The boat retaliated almost immediately with small arms fire, one shot hitting the officer of the deck, Ensign C.W. Howard, who would later die. The New Ironsides crew continued to fire on the boat, but it kept coming.
When the strange craft got within 20 feet of the New Ironsides, a great explosion rocked the mighty warship off its keel.
They were under attack.
On Oct. 5, 1863 — 150 years ago today — four Confederate sailors in a small torpedo boat took on one of the U.S. Navy’s mightiest warships outside Charleston Harbor. It was one of the first attacks of its kind in history, and it accomplished two things. It gave a city struggling under siege a glimmer of hope, and it gave U.S. Navy officials heartburn.
“Among the many inventions with which I am familiar, I have seen none which have acted so perfectly at first trial,” Rear Admiral John A. Dahlgren, commander of the South Atlantic Blockading Squadron, wrote after the incident.
The David had slipped out of Charleston Harbor just after dark that evening and found the New Ironsides at anchor off Morris Island. The crew waited for the tide to turn before aiming its spar torpedo at the ship’s side.
The torpedo boat was an oddity, although it was just one of several similar vessels under construction in Charleston. The name of these boats may have been taken from one of the builders, but most people ascribed it to the Biblical tale of the man who took down the giant Goliath. It was an apt description.

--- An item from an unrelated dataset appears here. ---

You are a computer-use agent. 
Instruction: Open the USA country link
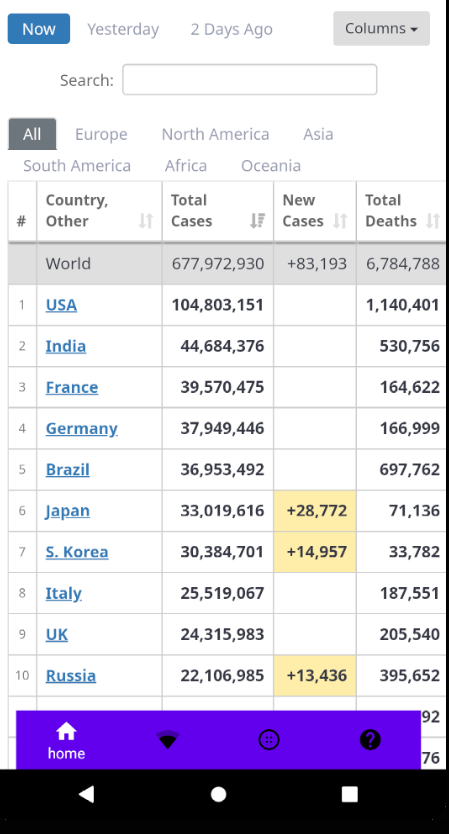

The David was about 50 feet long and carried a crew of four men in an open cockpit. The cigar-shaped boat ran on steam and its jet black smokestack was the only thing that stood more than two feet above the waterline. The engine even burned anthracite coal, so that it belched clear smoke.
The David’s target that night was not coincidental. The 230-foot New Ironsides had led the attacks on Fort Sumter for most of the year, and the Confederates were desperate to take out the ship they called “Ironsides” with a mix of disdain and grudging respect. The New Ironsides carried more than a dozen big guns, was powered by sail and steam, and had metal sheeting over its hull to protect it from enemy fire.
But it could not easily fend off a point-blank attack.
The explosion from the David’s contact mine — which held 70 pounds of powder — rocked the New Ironsides to port and rattled its iron skin, but did not sink it.
The blast also threw a great deal of water into the air, some of which fell into the David’s low smokestack, extinguishing the fire for the steam engine.
Suddenly, the David was adrift and defenseless.
The captain — Lt. William T. Glassell — decided they must abandon ship. If a Navy ship found them, they were doomed. He ordered his crew into the cold, inky water.
The David’s engineer, J.H. Tombs, did not swim far before he decided that he’d rather take his chances on the crippled boat. He found another crewman, J.W. Cannon, clinging to the boat’s smokestack. Cannon could not swim. The two men worked together until finally they restarted the fire and limped back to Charleston.
Gen. P.G.T. Beauregard was ecstatic. The next day he wrote in his report that Glassell had “gallantly attempted to blow up the Ironsides with the small cigar torpedo boat.”
“Explosion occurred at proper time, but either charge was too small or torpedo too near surface,” Beauregard wrote. “Damage thus far not apparent. Lieutenant Glassell and 1 man were captured; other 2 returned safely with boat. Commotion on board the Ironsides reported very great.”
Glassell and the other crewman, James Sullivan, would not divulge information about their stealth boat. And the U.S. Navy would not talk about the true extent of the damage to the New Ironsides.
“(T)he damage done by the torpedo was much more serious than first appeared,” Dahlgren wrote a month later. “I need not urge the importance of keeping the facts from publicity.”
Eventually, the New Ironsides limped off over the horizon for repairs, and Tombs and the David became quite popular in Charleston.
But the tiny torpedo boat would not attack again until the following spring, one month after its more famous cousin — the submarine H.L. Hunley — struck another blow against the blockade.
But the David had sent the U.S. Navy a loud message. The era of the torpedo boat had arrived.